Source records:
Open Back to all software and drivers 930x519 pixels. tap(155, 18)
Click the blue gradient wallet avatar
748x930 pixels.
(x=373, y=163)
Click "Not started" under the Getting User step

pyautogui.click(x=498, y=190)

→ Exercise requirements: Would you mind giving all the records again exactly?

→ Answer to this problem:
Open Back to all software and drivers 930x519 pixels. tap(155, 18)
Click the blue gradient wallet avatar
748x930 pixels.
(x=373, y=163)
Click "Not started" under the Getting User step

pyautogui.click(x=498, y=190)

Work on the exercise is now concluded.